MATERIAL SHOWN:
━━━━━━━━━━━━━━━━━━━━
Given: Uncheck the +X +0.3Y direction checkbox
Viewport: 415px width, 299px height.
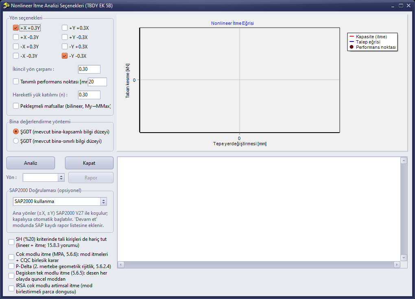Looking at the screenshot, I should pos(16,28).
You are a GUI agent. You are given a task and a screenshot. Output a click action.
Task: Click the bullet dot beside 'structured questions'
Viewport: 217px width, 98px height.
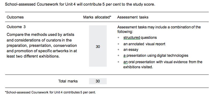(118, 37)
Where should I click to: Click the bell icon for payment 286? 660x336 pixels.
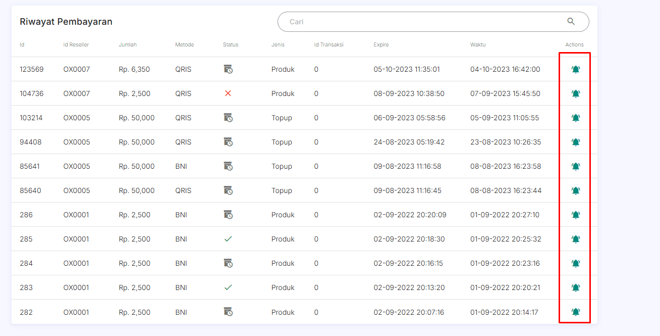point(575,215)
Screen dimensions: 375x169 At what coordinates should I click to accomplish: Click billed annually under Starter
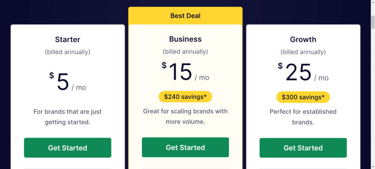(x=68, y=52)
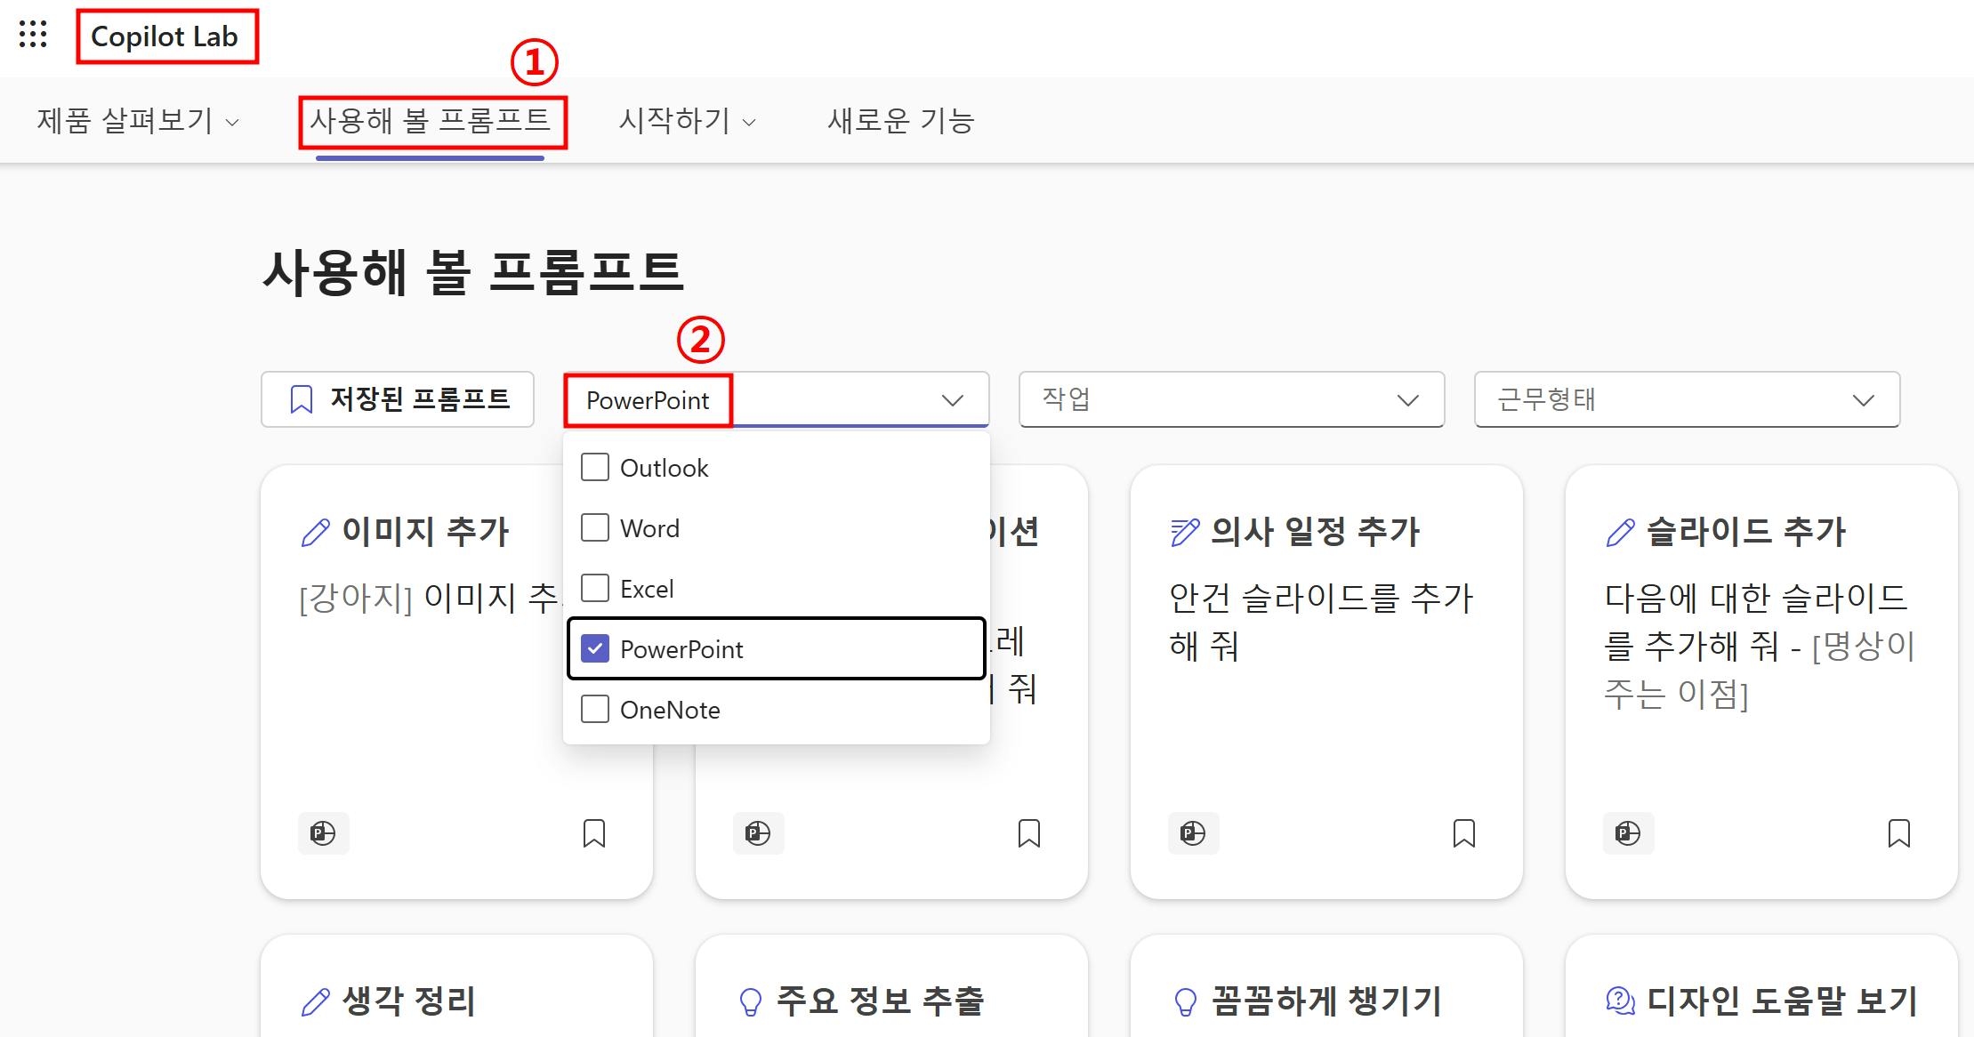
Task: Click PowerPoint icon on 의사 일정 추가 card
Action: pyautogui.click(x=1193, y=833)
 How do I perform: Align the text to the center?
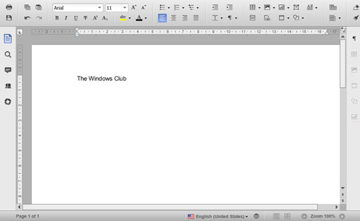tap(173, 18)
━━━━━━━━━━━━━━━━━━━━
PROBLEM REQUIREMENTS:
Give the records back verbatim, pictures excluded.

REPLY TO THE EXERCISE:
Given: Uncheck the +X +0.3Y direction checkbox
Viewport: 415px width, 299px height.
Looking at the screenshot, I should pos(16,28).
You are a GUI agent. You are given a task and a screenshot. Output a click action.
Task: Click the bullet dot beside 'structured questions'
Viewport: 217px width, 98px height.
(118, 37)
Where should I click to: Click the bell icon for payment 286? 660x336 pixels.
point(575,215)
Screen dimensions: 375x169 At what coordinates should I click to accomplish: Click billed annually under Starter
(x=68, y=52)
Task: Click PowerPoint icon on 의사 일정 추가 card
Action: pyautogui.click(x=1193, y=833)
 How do I perform: Align the text to the center?
tap(173, 18)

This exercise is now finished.